La convention entre les deux partenaires a été signée à Yaoundé en présence du ministre des Petites et moyennes entreprises, de l’Économie sociale et de l’artisanat.
L’initiative portée par l’acteur majeur du secteur bancaire au Cameroun et la Société financière internationale (ICF), membre du groupe de la Banque mondiale, va stimuler l’innovation pour faire émerger des champions nationaux et bâtir un environnement prospère où des entreprises désormais capables d’innover et de créer des emplois pourront contribuer à la croissance du Cameroun.
Ce 2 avril 2025, à Yaoundé, en présence du ministre des Petites et moyennes entreprises, de l’Economie sociale et de l’artisanat, ainsi que plusieurs autres invités spéciaux parmi lesquels des hommes d’affaires et des clients de l’établissement bancaire, s’est déroulée la cérémonie officielle de signature de la convention qui devrait permettre le développement de l’entrepreneuriat féminin au Cameroun. «Je veux exprimer ma satisfaction suite à la signature de cette convention qui vise à soutenir la PME camerounaise en termes d’accompagnement financier et non financier. Il s’agit de créer des conditions d’un développement accéléré de la PME dans notre pays», a déclaré le ministre Achille Bassilikin III, en charge des Petites et moyennes entreprises, de l’Economie sociale et de l’Artisanat (Minpmeesa).

Avant le membre du gouvernement, le directeur général d’Afriland First Bank est monté au créneau. «Nous stimulons l’innovation. L’objectif est clair: faire émerger des champions nationaux. Ensemble, bâtissons un environnement prospère où nos entreprises pourront contribuer à la croissance du Cameroun», a déclaré Célestin Guela Simo, directeur général d’Afriland First Bank, dont l’engagement dans le financement des entreprises se traduit par un encours de 988,17 milliards de FCFA au 31 décembre 2024, illustrant et affirmant ainsi son rôle stratégique dans la croissance et le développement du tissu économique national.
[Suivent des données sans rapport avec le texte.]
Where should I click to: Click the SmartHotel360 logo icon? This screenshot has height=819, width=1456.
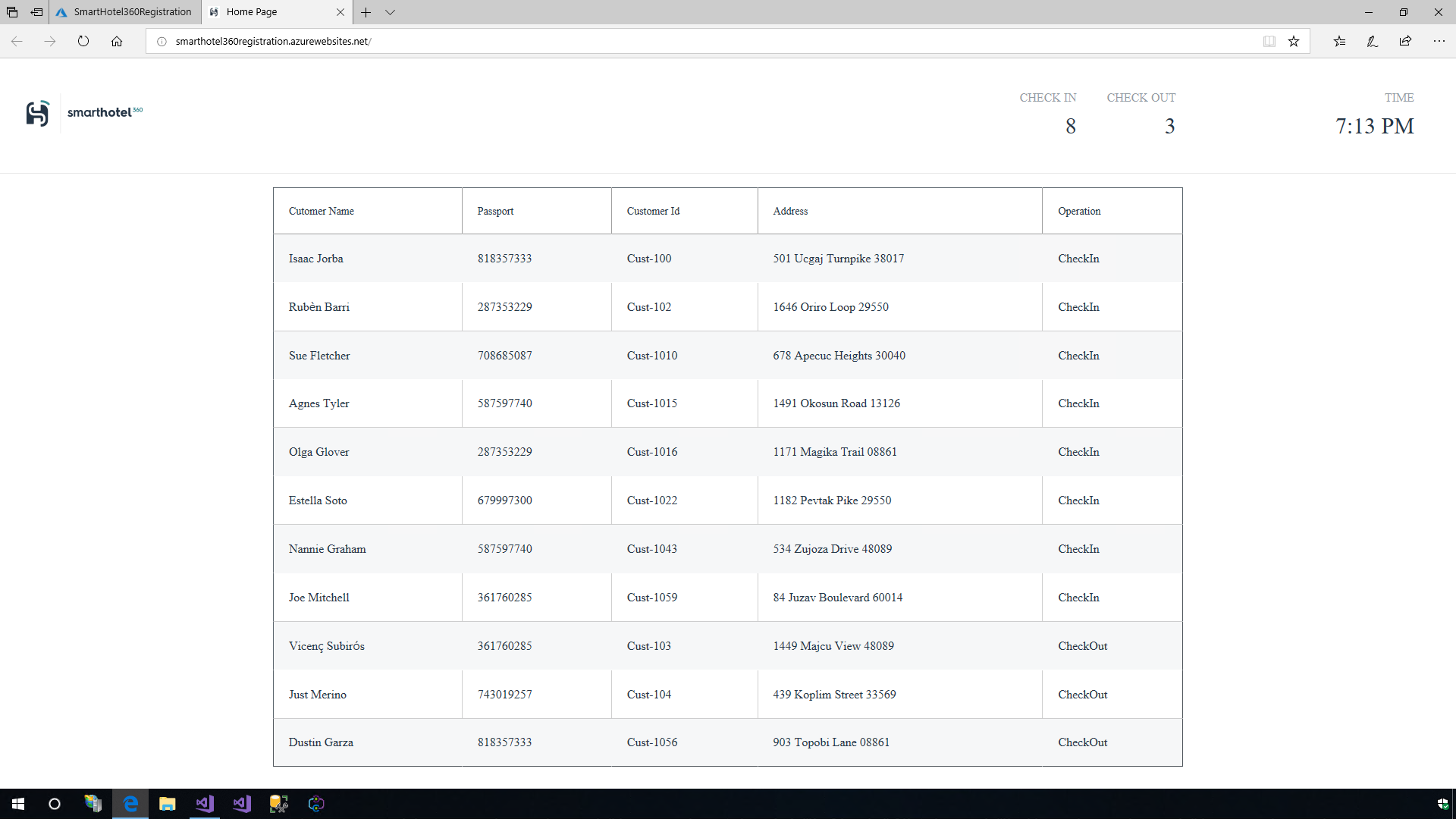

Et le manager d’établissement bancaire leader au Cameroun, avec 90 agences pour plus de 500.000 clients d’ajouter: «Nous sommes ravis de travailler avec la société financière internationale pour soutenir la croissance des PME au Cameroun.» Poursuivant son intervention, il a déclaré: « ce partenariat nous permettra d’intensifier les financements dont les petites entreprises ont besoin pour se développer et jouer un rôle plus important dans le développement économique du pays», tout en soulignant face à l’assistance que «les PME sont la clé de voûte de notre économie. Et en contribuant à leur réussite, nous construisons un avenir plus fort et plus diversifié.»
Au terme de cet accord, la Société financière internationale (IFC) mettra à la disposition d’Afriland First Bank, un acteur majeur du secteur financier au Cameroun, une ligne de financement équivalente à 60 millions de dollars américains [36 milliards 447 millions de FCFA] dont 20 millions de fonds propres et 40 millions mobilisés auprès d’autres bailleurs de fonds. L’argent sera octroyé aux PME et particulièrement aux projets portés par des femmes, sous forme de prêts de premier rang non garantis, assortis d’une période de remboursement pouvant aller jusqu’à 5 ans et d’un délai de grâce d’un an.
Les critères d’éligibilité suivant doivent être respectés: chiffre d’affaires annuel équivalent à 9 milliards de FCFA; total bilan de 9 milliards de FCFA et effectif de 300 employés. Le plafond des montants perçus par une entreprise est de 600 millions de FCFA.
Toute chose qui réjouit les bailleurs de fonds: «Grâce à ce partenariat avec Afriland First Bank, nous voulons combler le déficit de financements des PME et donner aux entrepreneurs des moyens d’innover et de créer des emplois», a souligné Dhalia Khalifa, directrice régionale IFC pour l’Afrique centrale et l’Afrique de l’Ouest anglophone.
La Société financière internationale, membre du groupe de la Banque mondiale, est la plus importante institution mondiale d’aide au développement axée sur le secteur privé dans les marchés émergents. Elle mène des opérations dans une centaine de pays, consacrant son capital, son pouvoir de mobilisation, ses compétences et son influence à la création d’emplois et à l’amélioration des conditions de vie des personnes.